Analisi della composizione del software (SCA) strumenti come Quello di Xygeni SCA può rilevare automaticamente le dipendenze interessate nell'intero inventario software.
Applicare subito la patch:
Aggiornamenti alle versioni patchate come React (19.0.1, 19.1.2, 19.2.1), Next.js (15.0.5, 15.1.9, 15.2.6, 15.3.6, 15.4.8, 15.5.7, 16.0.7) e tutti i pacchetti framework che includono RSC. Questi aggiornamenti introducono una convalida rigorosa per la gestione del payload RSC e impediscono la dereferenziazione delle proprietà non sicura che ne consente lo sfruttamento.
Strumenti di bonifica automatizzati, come Funzione di auto-riparazione di Xygeni, può accelerare il processo su basi di codice di grandi dimensioni.
Implementare protezioni WAF temporanee:
Mentre le patch si propagano attraverso la distribuzione pipeline, attiva le regole del Web Application Firewall per una protezione immediata. I principali provider cloud hanno rilasciato set di regole di emergenza, Cloudflare: Protezione automatica per tutti i livelli quando il traffico React è proxy e anche AWS, Akamai, Fastly, Google Cloud avere regole difensive simili disponibili Abilitare immediatamente questi controlli per creare uno strato protettivo durante il periodo di transizione.

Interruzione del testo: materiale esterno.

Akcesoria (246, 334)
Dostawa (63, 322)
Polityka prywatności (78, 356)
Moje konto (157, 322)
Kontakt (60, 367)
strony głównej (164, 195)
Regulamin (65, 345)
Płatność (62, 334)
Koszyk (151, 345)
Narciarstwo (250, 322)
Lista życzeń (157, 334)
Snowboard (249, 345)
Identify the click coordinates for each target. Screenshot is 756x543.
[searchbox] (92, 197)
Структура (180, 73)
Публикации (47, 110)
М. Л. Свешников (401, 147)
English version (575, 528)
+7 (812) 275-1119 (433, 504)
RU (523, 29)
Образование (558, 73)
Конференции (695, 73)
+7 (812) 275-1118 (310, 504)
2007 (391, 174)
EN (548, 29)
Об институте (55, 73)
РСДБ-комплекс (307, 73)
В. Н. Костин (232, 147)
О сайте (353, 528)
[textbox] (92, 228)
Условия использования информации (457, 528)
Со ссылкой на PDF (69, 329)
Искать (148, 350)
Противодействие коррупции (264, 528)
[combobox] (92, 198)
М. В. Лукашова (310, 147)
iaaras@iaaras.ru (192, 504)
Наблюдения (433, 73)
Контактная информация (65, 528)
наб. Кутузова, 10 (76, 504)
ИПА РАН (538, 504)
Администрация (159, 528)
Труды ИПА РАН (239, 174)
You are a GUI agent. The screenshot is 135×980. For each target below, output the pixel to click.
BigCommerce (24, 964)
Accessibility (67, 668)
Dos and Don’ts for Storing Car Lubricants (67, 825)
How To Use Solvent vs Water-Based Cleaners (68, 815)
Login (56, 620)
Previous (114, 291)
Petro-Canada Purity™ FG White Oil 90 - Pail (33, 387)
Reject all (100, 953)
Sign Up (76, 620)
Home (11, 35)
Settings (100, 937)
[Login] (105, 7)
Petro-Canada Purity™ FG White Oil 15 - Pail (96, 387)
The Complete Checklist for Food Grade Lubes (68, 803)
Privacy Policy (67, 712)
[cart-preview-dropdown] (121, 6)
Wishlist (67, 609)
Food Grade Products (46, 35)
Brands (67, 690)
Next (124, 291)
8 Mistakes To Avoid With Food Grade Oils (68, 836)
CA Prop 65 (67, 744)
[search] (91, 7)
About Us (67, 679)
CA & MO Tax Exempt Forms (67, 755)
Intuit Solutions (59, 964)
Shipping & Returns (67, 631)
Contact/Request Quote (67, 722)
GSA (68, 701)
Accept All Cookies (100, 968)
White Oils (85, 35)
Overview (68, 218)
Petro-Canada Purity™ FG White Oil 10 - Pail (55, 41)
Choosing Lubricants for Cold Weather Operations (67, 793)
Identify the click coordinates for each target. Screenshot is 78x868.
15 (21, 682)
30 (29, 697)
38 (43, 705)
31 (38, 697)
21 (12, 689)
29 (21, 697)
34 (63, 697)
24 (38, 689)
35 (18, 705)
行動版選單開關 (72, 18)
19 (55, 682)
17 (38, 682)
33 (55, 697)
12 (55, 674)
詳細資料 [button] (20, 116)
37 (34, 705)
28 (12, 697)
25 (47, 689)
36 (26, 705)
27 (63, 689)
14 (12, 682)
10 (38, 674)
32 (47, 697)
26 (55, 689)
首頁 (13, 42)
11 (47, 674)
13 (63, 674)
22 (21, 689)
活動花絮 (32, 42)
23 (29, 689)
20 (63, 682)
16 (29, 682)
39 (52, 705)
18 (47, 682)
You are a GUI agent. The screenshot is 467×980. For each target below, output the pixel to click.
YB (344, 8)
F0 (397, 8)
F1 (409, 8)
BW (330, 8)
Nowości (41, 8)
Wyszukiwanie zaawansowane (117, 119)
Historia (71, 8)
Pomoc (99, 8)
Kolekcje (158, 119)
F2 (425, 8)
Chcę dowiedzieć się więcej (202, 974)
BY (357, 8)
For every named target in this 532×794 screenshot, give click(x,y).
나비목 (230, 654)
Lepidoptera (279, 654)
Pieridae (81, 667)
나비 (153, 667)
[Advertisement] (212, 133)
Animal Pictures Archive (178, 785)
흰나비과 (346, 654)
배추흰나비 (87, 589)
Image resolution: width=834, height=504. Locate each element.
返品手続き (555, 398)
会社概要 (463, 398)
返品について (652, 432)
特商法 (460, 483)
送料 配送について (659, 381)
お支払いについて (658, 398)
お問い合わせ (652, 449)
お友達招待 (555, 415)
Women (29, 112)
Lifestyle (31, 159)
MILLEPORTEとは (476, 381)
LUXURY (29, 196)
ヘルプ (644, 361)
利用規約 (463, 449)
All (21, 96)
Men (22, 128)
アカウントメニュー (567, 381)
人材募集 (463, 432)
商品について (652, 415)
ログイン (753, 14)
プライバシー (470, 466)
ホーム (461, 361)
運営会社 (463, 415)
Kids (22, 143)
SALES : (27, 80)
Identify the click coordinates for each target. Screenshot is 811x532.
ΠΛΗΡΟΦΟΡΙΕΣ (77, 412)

Monitora il traffico HTTP sospetto:
Configurare la registrazione e gli avvisi per gli indicatori di tentativi di sfruttamento: payload del protocollo RSC Flight malformati o inattesi, modelli insoliti di errori 500 sugli endpoint RSC, richieste POST con intestazioni sospette `Next-Action` o `Next-Router-State-Tree`, richieste ripetute ai percorsi `/_next/` con payload multiparte
Verifica la distinta base del tuo software:
Molti framework raggruppano le dipendenze RSC in modo trasparente, rendendole invisibili nelle revisioni delle dipendenze a livello superficiale. Esamina il tuo completo SBOM per garantire: che non rimangano dipendenze transitive sui pacchetti vulnerabili del server React e che gli aggiornamenti del framework non abbiano introdotto inavvertitamente implementazioni RSC più vecchie.
Pensieri di chiusura
React2Shell è tra le vulnerabilità più gravi dell'ecosistema JavaScript degli ultimi anni, non perché l'exploit sia complesso, ma perché RSC sfrutta in modo così approfondito gli strumenti odierni. Ora che le patch sono disponibili in tutto l'ecosistema, i team devono implementare gli aggiornamenti in produzione il più rapidamente possibile.
Se la tua applicazione utilizza le funzionalità del server di React, direttamente o indirettamente, devi trattare questa vulnerabilità come una correzione con la massima priorità.